Sie klopfte sich den Staub von der Hose und griff nach ihren Einkäufen. „Meine Antwort war vor drei Jahren Nein und stell dir vor, ich habe meine Meinung nicht geändert“, fauchte sie. „Jetzt gib mir meine Sachen zurück.“
Doch anstatt ihr zu gehorchen stolzierte er mit ihren Einkäufen Richtung Ausgang davon. Genervt stöhnte sie auf. Sie hasste seine Spielchen, bei denen er ihr merkwürdigerweise jedes Mal nur allzu deutlich klarmachte, dass er der Mann und sie das schwache Weibchen war, das zu gehorchen hatte. Wenn er nur nicht so einen süßen Hinter hätte, dachte sie, als sie ihm hinterher lief, wäre ich sicher nicht so verständnisvoll. „Was willst du mit all den Koffern?“, fragte er sie, als sie ihn eingeholt hatte. Trotz seiner vollen Arme schaffte er es irgendwie, ihr die Türe aufzuhalten. Hoch erhobenen Hauptes ging sie an ihm vorbei, in der Hoffnung, ihn mit ihrem Abgang zu beeindrucken.

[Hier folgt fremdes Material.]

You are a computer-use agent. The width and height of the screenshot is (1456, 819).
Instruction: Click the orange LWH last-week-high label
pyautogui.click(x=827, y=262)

„Ich habe vor, mich im Urwald vor dir zu verstecken. Deswegen die Blüten. Das ist Tarnung.“ Doch mit dieser Bemerkung entlockte sie ihm nur einen seiner überheblichen Gesichtsausdrücke, die er immer dann aufsetzte, wenn er sarkastische Bemerkungen erahnte. Er hatte einfach keinen Sinn für Humor.

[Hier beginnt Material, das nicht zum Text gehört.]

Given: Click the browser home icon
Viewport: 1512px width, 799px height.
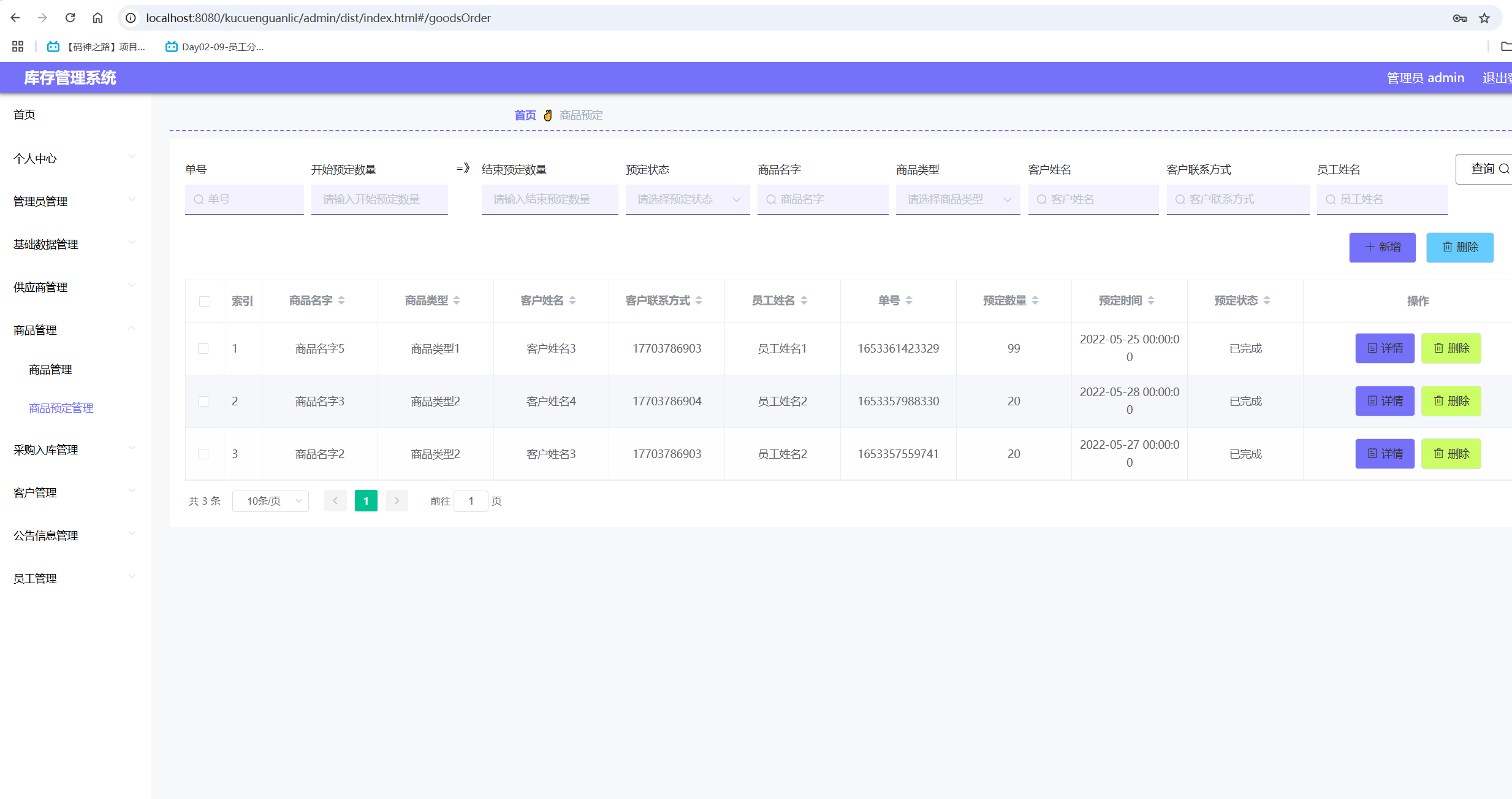Looking at the screenshot, I should pyautogui.click(x=97, y=18).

Langsam aber sicher riss ihr der Geduldsfaden. Seine arrogante Art ihr zu zeigen, was für ein Macho er doch war, hatte sie am Anfang noch ziemlich sexy gefunden. Doch mittlerweile fand sie es nur noch anstrengend. Mit einer schnellen Bewegung schnappte sie sich ihre Tüten, die sie beinahe wieder zu Boden gerissen hätten, und stapfte davon. Verblüfft blieb er einen Moment wie angewurzelt stehen, dann folgte er ihr, während er auf sie einredete, sie möge ihm doch die schweren Dinge überlassen. Doch sie ignorierte ihn und die Menschen, die sie beide anstarrten, und lief zu ihrem Auto. Die stopfte alles auf die Rückbank ihres 74er Innocenti Minis und stieg ein. Er versuchte noch sie aufzuhalten, indem er die Türe festhielt, doch sie ließ den Motor an. Mit Vollgas brauste sie mit noch offener Tür davon und ließ ihn mitten im Parkhaus stehen.
Als sie um eine Ecke bog, dabei die Türe zuschnappen ließ und ihn aus ihrem Rückspiegel verschwinden sah, entlockte ihr das ein Lächeln. Sie freute über diese gelungene Aktion und drehte das Radio noch ein wenig lauter.